Habíanse agrupado los contertulios en torno de Gracián, hechizados por su conversación. Unicamente Pizarro seguía con burlona mirada el vuelo audaz y voluble de la palabra conmovedora. Aquella gente superficial é impresionable, aunque no comprendiese gran cosa de los discursos de Gracián, no por ello estaba menos encantada. López tenía en los labios una sonrisa deslumbradora; Clarita, con los ojos encandilados, repetía en voz baja:

—¡Delicioso!... ¡delicioso!...

—¡Un gran artista!—decía Eva.

—¡Un ruiseñor!—pensaba la de Ramírez.

Eclatante—aseguraba Nenúfar.

El marqués miraba á su esposa y á sus hijos como queriendo decir:

—¡He aquí los amigos que yo tengo!

Y el disidente Pizarro rezongaba entre dientes con aspereza.

—Oratoria «fin de siglo»... pour épater les bourgeois...

Generalizóse, al fin, la conversación; mas apenas abría la boca el forastero tornaban todos á escucharle con profundo interés...

María estaba de pie, junto á una de las ventanas. Caía la tarde; el sol, al ponerse, desgarrando el palio tenaz de las nubes, bañaba el parque de encendidos reflejos, dorando suavemente la mullida tierra mojada.
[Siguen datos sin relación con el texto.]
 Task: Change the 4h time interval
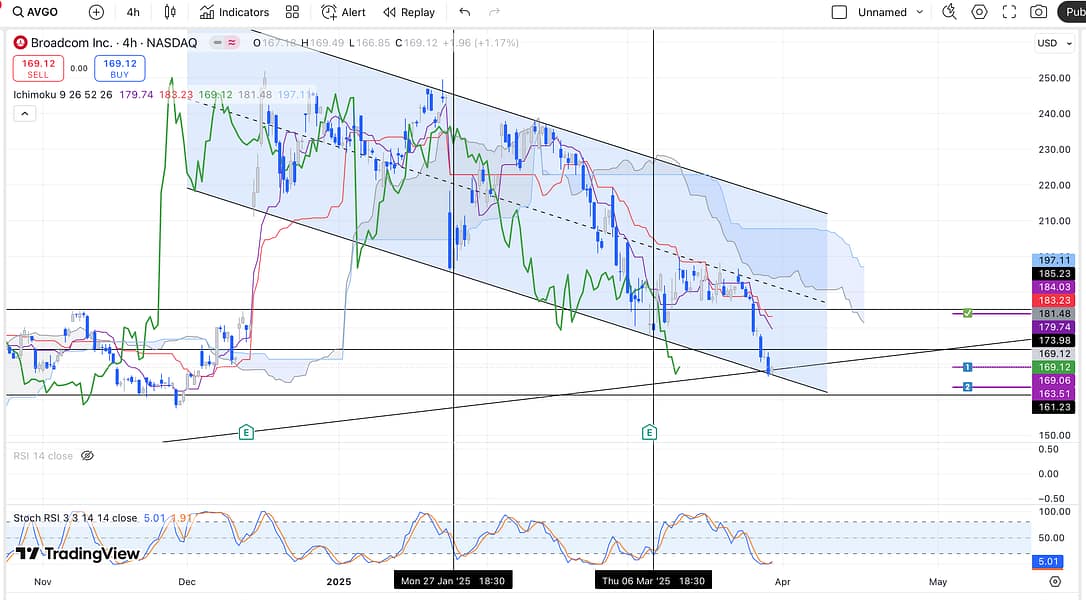pos(133,12)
Un opulento rosal escalaba el muro de la quinta y asomaba en los cristales la púrpura de sus rosas. Todo era bello y triste en aquella tarde estival.

—¡Qué hermoso paisaje!—murmuró Gracián, asomándose á la ventana—¿No es verdad que conmueve?—añadió, clavando sus ojos en María—Estos paisajes enternecen y llegan á lo más hondo del corazón... Al mirar ese horizonte el pensamiento vuela, como una golondrina, hacia el país del sueño... ¡Es tan dulce soñar!

Escuchaba la joven en silencio, y conmovida por la palabra acariciadora, le pareció ver en el rostro de aquel hombre un gran resplandor de juventud.

—¡Hermoso atardecer!—seguía diciendo Soberano—¡Tiene una tristeza y una dulzura! No sé por qué imagino que, al contemplarle, siente usted una ternura fraternal... Es usted bella y triste como ese crepúsculo... Algo del alma de usted flota en el alma de ese paisaje...

María no respondió; sentía una turbación inexplicable, algo muy dulce y profundo que le salió del pecho y le tembló en los labios y le brilló en los ojos, en los ojos azules y pensativos.